Die Ausgangslage ist bekannt: Die Republikaner verfügen im 100 Sitze zählenden Senat bisher über eine 50:48-Mehrheit. Nicht gezählt sind die beiden jetzt in Georgia zur Wahl stehenden Sitze, die bisher von Republikanern gehalten werden.
Wenn die Republikaner nur einen dieser zwei Sitze verteidigen können, behalten sie die Mehrheit (51:49) und können damit Biden das Leben schwer machen.
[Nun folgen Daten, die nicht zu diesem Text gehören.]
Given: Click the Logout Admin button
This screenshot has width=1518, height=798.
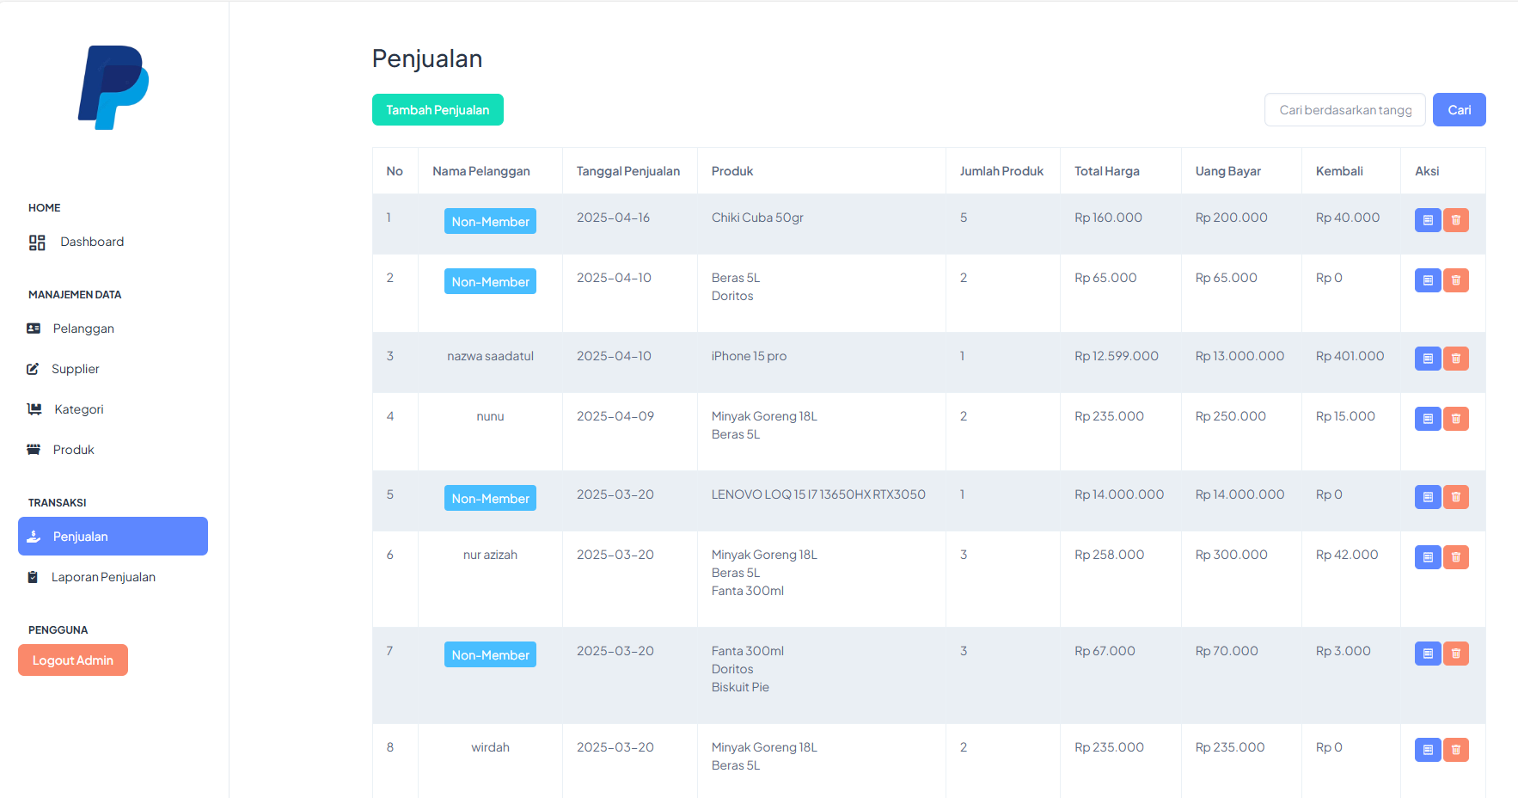Looking at the screenshot, I should (x=73, y=660).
Verlieren jedoch die Republikaner beide Sitze, werden die Demokraten den Senat dominieren. Es steht dann 50:50. Die Verfassung sieht vor, dass bei Stimmengleichheit der Vizepräsident oder die Vizepräsidentin den Stichentscheid gibt. In diesem Fall wäre dies die neugewählte Kamala Harris.
Die Demokraten müssen also unbedingt beide Sitze gewinnen, damit Biden frei regieren kann. Das wird schwierig, ist aber nicht aussichtslos.
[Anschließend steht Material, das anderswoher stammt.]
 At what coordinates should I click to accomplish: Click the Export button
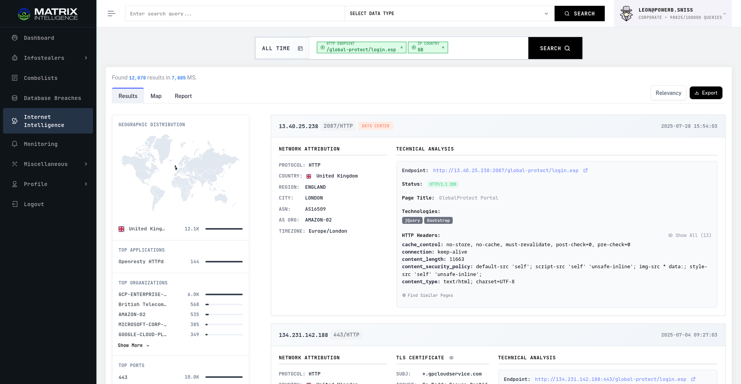(705, 93)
Reiche republikanische Kandidaten
Die Republikaner gehen mit ihren beiden bisherigen Senatoren ins Rennen: Mit dem 71-jährigen David Perdue, einem steinreichen Unternehmer. Er befindet sich wegen eines Corona-Kontakts zurzeit in Quarantäne. Es ist deshalb nicht sicher, ob er am Montag zusammen mit Trump in Dalton auftreten kann.
Neben Perdue kämpft die bisherige 50-jährige Senatorin Kelly Loeffler um ihre Wiederwahl. Ihr Sitz ist gefährdeter als jener von Perdue.
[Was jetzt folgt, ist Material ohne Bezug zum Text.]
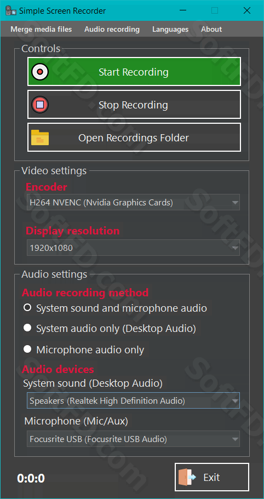Open the system sound Speakers device dropdown

pyautogui.click(x=133, y=400)
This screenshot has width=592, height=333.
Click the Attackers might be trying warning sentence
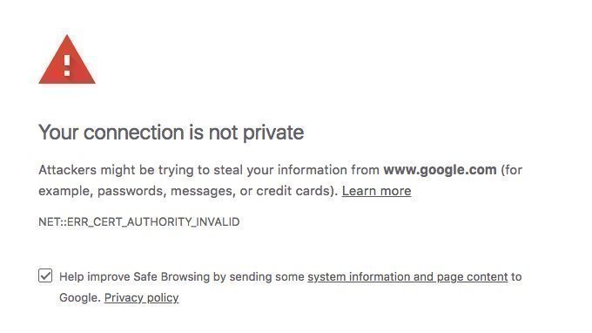point(280,180)
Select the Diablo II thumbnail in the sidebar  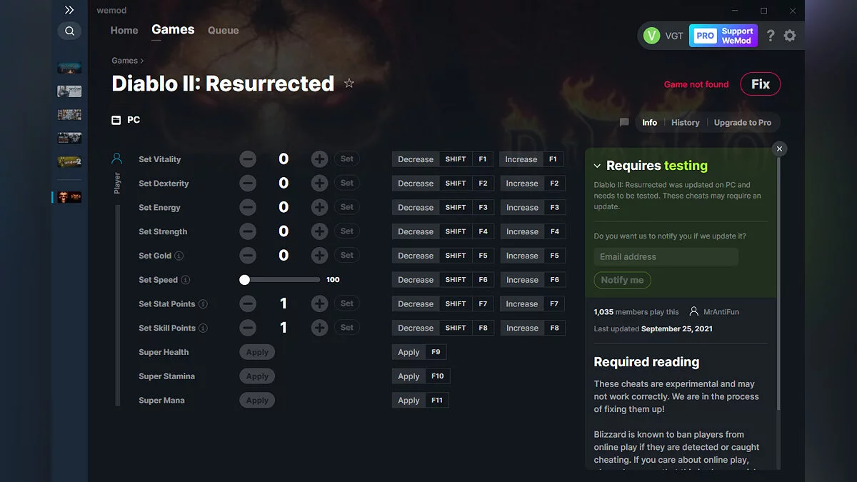pyautogui.click(x=69, y=196)
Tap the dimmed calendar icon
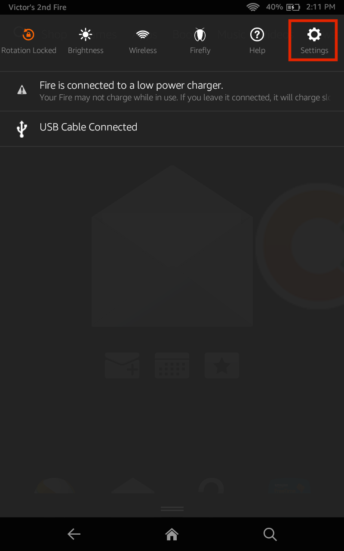 click(172, 365)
Loeffler strickt die Geschichte eines bescheidenen Bauernmädchens, das den amerikanischen Traum verwirklichte und zur erfolgreichen Finanzmanagerin wurde. In Wirklichkeit stammt sie aus einer begüterten Farmerfamilie in Illinois, wurde stets von finanzmächtigen Leuten unterstützt und ist längst Multimillionärin. Ihr Mann, Jeffrey Sprecher, ist Vorsitzender der New Yorker Börse, der Wall Street. Ihr zweitgrösster Spender ist Kenneth Griffin, ein Hedgefonds-Gigant.
Bestfinanzierter Senatskandidat
Herausgefordert werden die beiden vom afroamerikanischen Demokraten Rev. Raphael G. Warnock, einem 51-jährigen Baptistenpastor und Schriftsteller. Er wird von Barack Obama und Bill Clinton unterstützt. Kelly Loeffler bezeichnet ihn als „sehr links“ und als „Gefahr für Amerika“.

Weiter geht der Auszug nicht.